It’s that time of year when college students are facing big decisions again. Things like: where should I live this summer? Should I stay on campus or go back home for a few months? Take an internship or return to a tried-and-true job in my hometown? Travel or save every penny? Break up or try out a long-distance relationship? These questions alone seem endless–not to mention decisions in the near future involving choosing (or changing) a major, a career path or a life partner. In fact, young adulthood is arguably the most decision-filled season of life!

So how do we make these ever-pressing decisions? Go with our gut? Play “Eenie, meenie, miney mo?” Ask for advice and go with the majority ruling? I must sheepishly confess to you: I have made decisions in each of these ways before, with varied results.

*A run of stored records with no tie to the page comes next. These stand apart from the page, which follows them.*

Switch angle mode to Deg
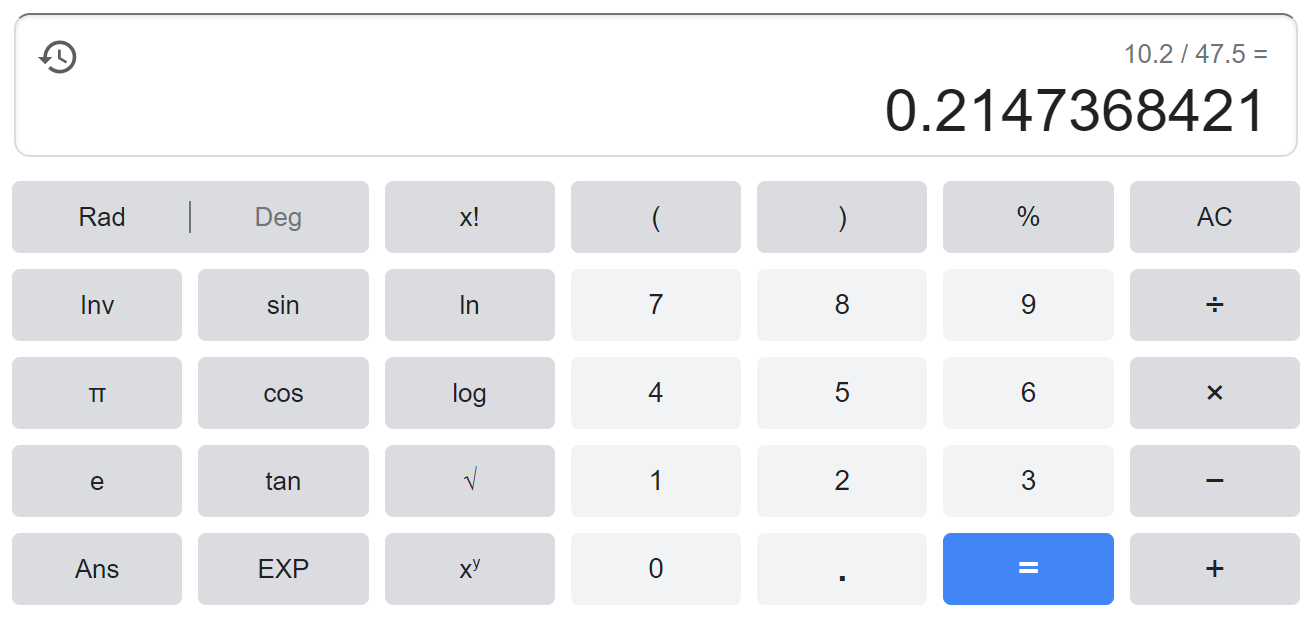pyautogui.click(x=279, y=217)
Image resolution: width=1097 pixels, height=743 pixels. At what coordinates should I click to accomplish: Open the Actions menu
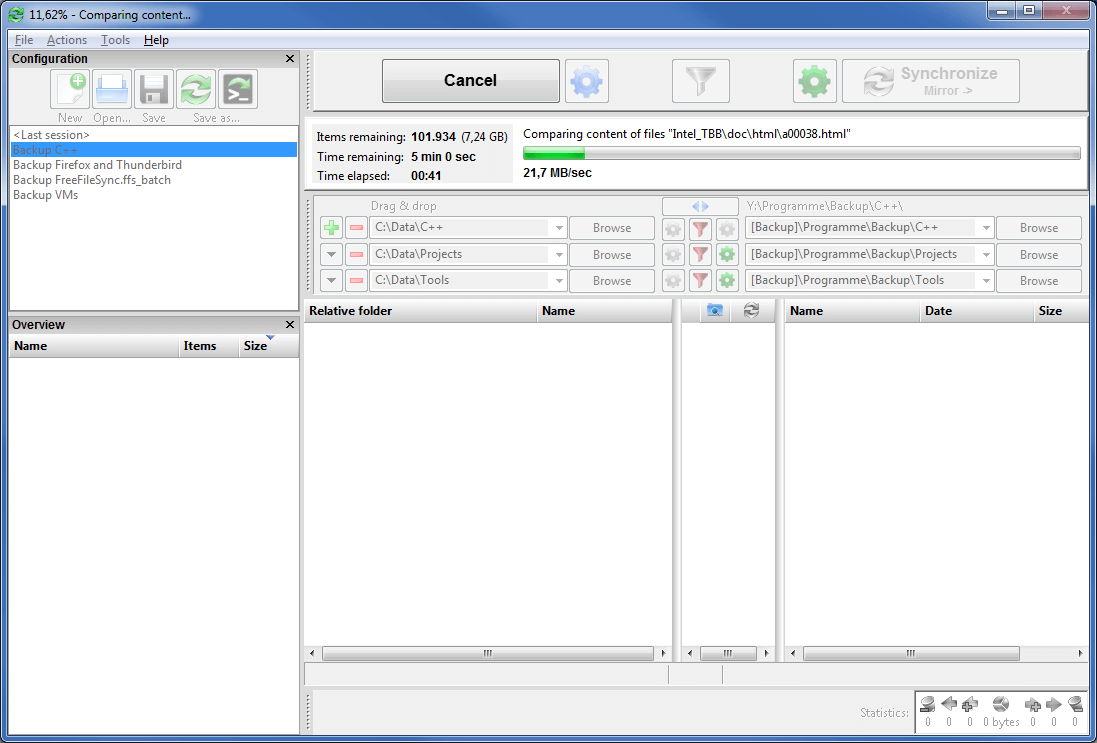click(66, 40)
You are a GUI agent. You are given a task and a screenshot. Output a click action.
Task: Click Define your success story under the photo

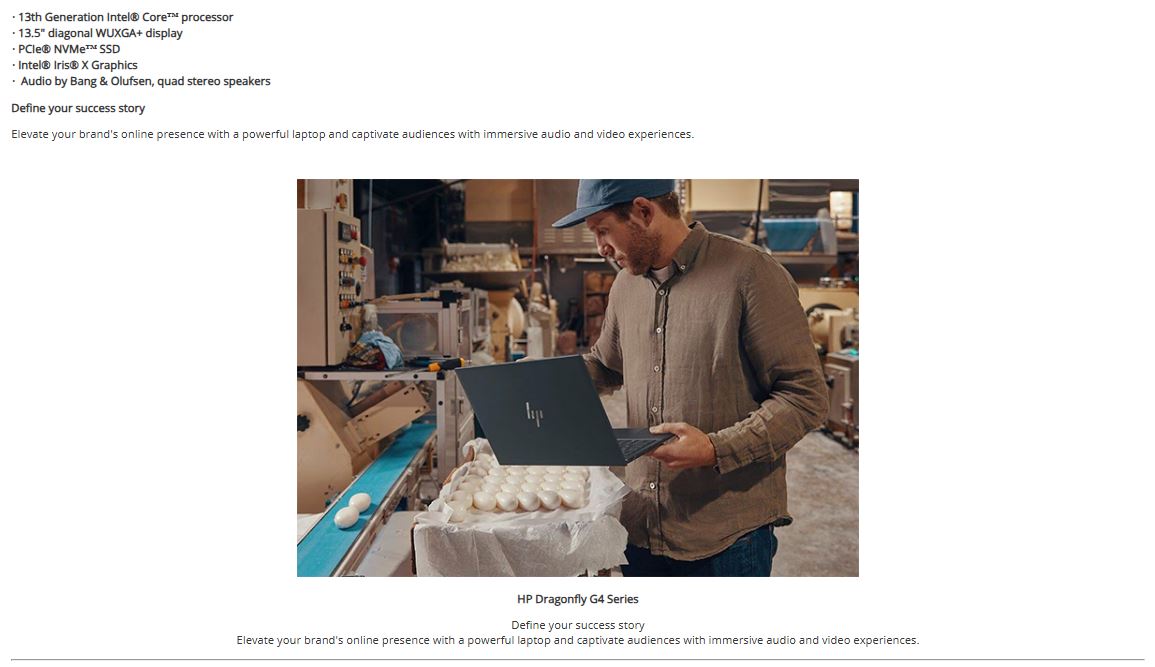(578, 625)
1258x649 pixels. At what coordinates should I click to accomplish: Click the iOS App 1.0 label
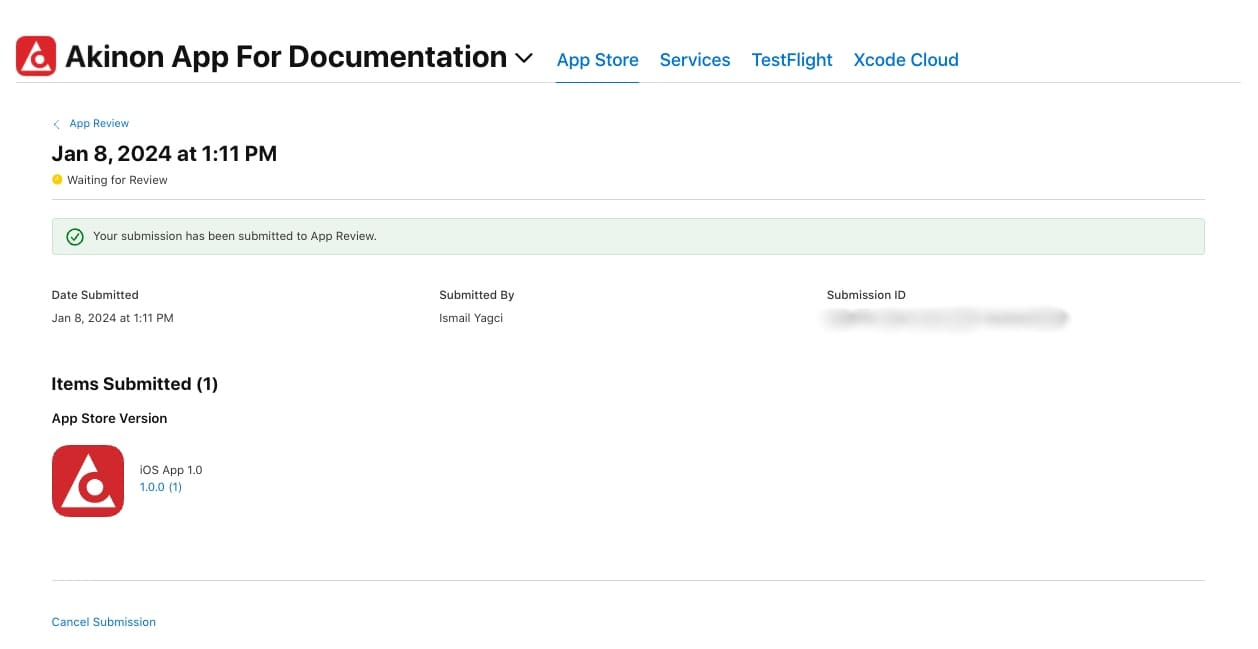[171, 470]
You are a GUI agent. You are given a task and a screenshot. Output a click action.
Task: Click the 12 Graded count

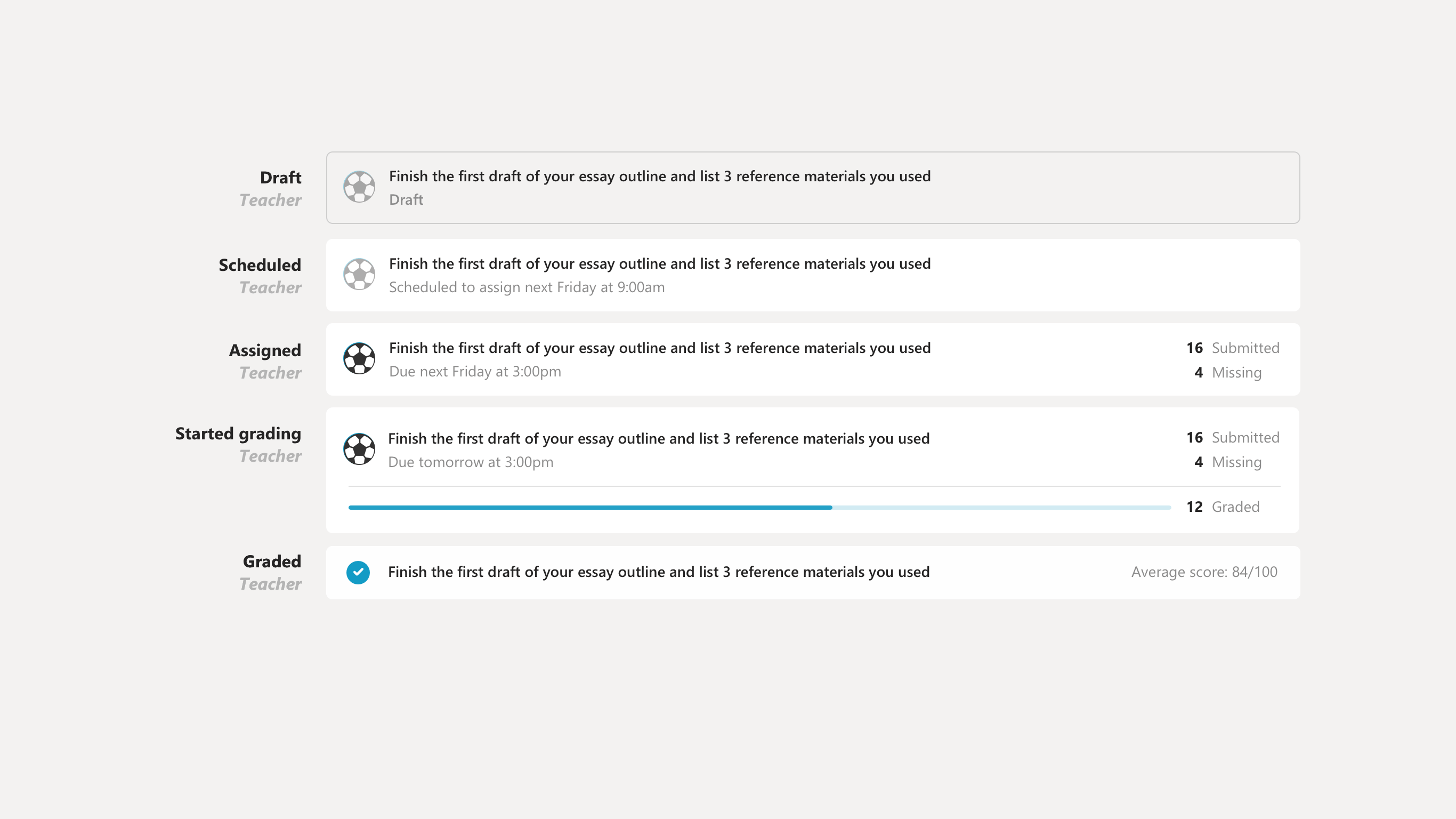pos(1223,507)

Seek Him. As believers we are have rightly been taught to pray for wisdom when we’re faced with tough choices, and to then pause, listen and watch how God might direct our steps before setting off impulsively towards whatever seems right to us (James 1:5; Prov. 3:5,6). When we are seeking Him in intimate, personal relationship it is possible for Him to speak to us through His Word, a wise person, or even through circumstances to guide us and give us a clear and specific sense of direction. I have experienced this as well, and it’s awesome when we sense God’s voice nudging us towards a particular path He has for us.

Simplify! AND YET, that is not always how God works! As believers, we tend to over-complicate God’s will, making it a mysterious, hidden treasure to be sought out, as if there is only one way to get it right and all else is a less desirable route for our lives.

Much of what God expects of and desires for us is already spelled out in His Word. Basic directives like loving Him and loving others (Matt. 22:37). The phrase “God’s will” only appears in scripture a handful of times and is linked to commandments like “give thanks in all circumstances” and “be sanctified…avoid sexual immorality (I Thess. 5:18, 4:3).” These things are the stated will of God for the life of every believer.

Never in the Bible are we told to seek out or pray about “God’s will for our life.” We are told to seek Him, and to “call out for insight and…understanding” (Lam. 3:25; Prov. 2:3) but there is little mention of God revealing the future to his people. In his excellent book, “Just Do Something: A Liberating Approach to Finding God’s Will,” author Kevin DeYoung says, “We should stop thinking of God’s will like a corn maze, or a tightrope, or a bull’s eye…” DeYoung differentiates between God guiding us in decision-making and God expecting us to discover His plan for our lives. While he does guide us, He does not have a hidden, tricky “One Right Answer” for our life He’s hoping we will somehow land upon. “We should spend more time trying to figure out how to act justly, love mercy and walk humbly with God (as instructed in Micah 6:8) as a doctor or lawyer and less time worrying about whether God wants us to be a doctor or lawyer.”

Surrender Fear. Does this mean I should not even bother asking God what He wants me to do this coming summer? Or whom He wants me to date? Or what jobs I should apply for? Absolutely not! He is concerned with every detail of our lives and is a Father who delights to have His children come to Him with every need and emotion. As our Father, He delights to give His children good gifts (Matt. 10:30; James 1:17).

However, we do not need to be so scared of mis-stepping that we become terrified to take a risk or make any decision at all. Bob Goff, in “Everybody, Always,” says wisely, “The difference between a prudent pause and a persistent paralysis is worth knowing. Recognize when your beautiful ambitions are getting stuck inside your head. You don’t have to take all the steps, just the next one.”

Some of us are “look before you leap” personalities and may look so long at all of the options that we miss amazing opportunities right in front of us! Others of us need the reminder to pause and think and pray and seek God before we act. It’s important to see our natural tendencies and work to grow in this when it comes to decision-making.

Our primary concern needs to be our heart towards Jesus. Are we truly desiring His will above our own? Are you sincerely seeking His plans? Are we walking in obedience to the things He has shown us in His word? If we can answer yes to these questions, then we can rest in confidence that God’s got us and will guide our steps. Even if we unintentionally make a mistake or fail, there is nothing His grace cannot redirect or restore.

Kevin DeYoung summarizes it best when he says, “The end of the matter is this: Live for God. Obey the Scriptures. Think of others before yourself. Be holy. Love Jesus. And as you do these things, do whatever else you like, with whomever you like, wherever you like, and you’ll be walking in the will of God.”